* Task brief *
Search the records for the word "will" and copy each line in which it appears.

Supplied material Block Start

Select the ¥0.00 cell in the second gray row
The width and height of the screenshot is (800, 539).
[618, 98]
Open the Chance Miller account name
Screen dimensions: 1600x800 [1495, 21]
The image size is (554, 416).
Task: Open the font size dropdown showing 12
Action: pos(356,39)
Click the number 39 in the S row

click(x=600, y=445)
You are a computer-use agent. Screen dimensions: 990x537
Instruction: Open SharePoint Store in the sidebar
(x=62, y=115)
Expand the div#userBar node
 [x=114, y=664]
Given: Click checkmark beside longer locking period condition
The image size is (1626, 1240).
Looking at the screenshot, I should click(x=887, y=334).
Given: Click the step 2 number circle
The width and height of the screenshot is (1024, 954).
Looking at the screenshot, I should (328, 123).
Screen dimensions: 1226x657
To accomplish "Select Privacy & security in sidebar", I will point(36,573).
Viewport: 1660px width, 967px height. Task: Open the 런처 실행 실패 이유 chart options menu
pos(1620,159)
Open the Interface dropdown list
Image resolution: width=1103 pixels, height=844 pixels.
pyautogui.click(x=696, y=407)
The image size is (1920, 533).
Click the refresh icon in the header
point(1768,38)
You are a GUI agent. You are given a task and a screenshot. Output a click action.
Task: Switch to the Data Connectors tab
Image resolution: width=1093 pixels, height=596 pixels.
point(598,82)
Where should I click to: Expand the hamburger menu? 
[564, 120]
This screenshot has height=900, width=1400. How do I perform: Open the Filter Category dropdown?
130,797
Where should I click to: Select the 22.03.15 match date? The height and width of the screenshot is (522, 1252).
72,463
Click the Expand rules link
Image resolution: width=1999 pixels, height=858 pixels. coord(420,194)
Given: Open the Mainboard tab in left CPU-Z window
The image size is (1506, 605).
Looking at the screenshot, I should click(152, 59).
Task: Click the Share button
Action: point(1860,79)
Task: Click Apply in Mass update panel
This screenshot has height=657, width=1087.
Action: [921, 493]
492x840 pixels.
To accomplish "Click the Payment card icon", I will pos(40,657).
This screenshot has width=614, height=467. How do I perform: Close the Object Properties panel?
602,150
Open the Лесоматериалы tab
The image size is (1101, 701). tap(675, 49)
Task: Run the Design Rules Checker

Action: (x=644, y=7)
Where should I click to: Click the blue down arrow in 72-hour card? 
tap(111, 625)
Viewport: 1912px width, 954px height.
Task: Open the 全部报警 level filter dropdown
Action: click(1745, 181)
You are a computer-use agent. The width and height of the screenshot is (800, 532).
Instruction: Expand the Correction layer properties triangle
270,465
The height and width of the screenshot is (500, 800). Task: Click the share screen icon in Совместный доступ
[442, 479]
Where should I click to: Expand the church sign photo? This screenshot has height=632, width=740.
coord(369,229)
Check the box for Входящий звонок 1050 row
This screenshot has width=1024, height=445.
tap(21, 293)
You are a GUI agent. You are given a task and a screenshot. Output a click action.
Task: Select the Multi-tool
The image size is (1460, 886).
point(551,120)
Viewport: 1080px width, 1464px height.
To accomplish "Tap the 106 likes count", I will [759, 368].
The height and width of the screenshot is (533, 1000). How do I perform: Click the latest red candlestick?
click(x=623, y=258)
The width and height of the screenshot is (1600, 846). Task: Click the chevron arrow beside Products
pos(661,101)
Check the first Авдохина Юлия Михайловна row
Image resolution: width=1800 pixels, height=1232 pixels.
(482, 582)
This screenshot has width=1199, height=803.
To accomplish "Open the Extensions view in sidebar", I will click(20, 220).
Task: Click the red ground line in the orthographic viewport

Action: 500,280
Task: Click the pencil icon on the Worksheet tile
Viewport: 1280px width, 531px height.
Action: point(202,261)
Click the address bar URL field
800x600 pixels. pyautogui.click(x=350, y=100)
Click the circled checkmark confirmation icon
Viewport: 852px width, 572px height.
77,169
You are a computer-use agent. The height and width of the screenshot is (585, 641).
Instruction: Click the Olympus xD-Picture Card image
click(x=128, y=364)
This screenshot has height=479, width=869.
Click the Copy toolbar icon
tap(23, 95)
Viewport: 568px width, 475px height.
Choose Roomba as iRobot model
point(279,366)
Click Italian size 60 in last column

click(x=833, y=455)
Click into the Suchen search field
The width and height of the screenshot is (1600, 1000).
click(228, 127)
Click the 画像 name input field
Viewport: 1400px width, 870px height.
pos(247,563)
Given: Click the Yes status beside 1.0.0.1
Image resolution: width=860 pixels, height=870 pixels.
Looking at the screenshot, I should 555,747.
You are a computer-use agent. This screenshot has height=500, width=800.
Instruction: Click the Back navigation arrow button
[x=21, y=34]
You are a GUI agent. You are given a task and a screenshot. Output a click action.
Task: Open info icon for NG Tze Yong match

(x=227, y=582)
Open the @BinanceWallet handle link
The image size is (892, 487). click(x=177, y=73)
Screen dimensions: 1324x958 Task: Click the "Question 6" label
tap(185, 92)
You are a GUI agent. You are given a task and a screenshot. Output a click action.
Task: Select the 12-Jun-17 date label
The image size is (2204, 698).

Supplied material Block End

* Reply *
To accomplish "Select Privacy & security in sidebar", I will point(36,573).
To accomplish "Click the Payment card icon", I will pos(40,657).
To accomplish "Tap the 106 likes count", I will [759, 368].
To accomplish "Open the Extensions view in sidebar", I will click(20, 220).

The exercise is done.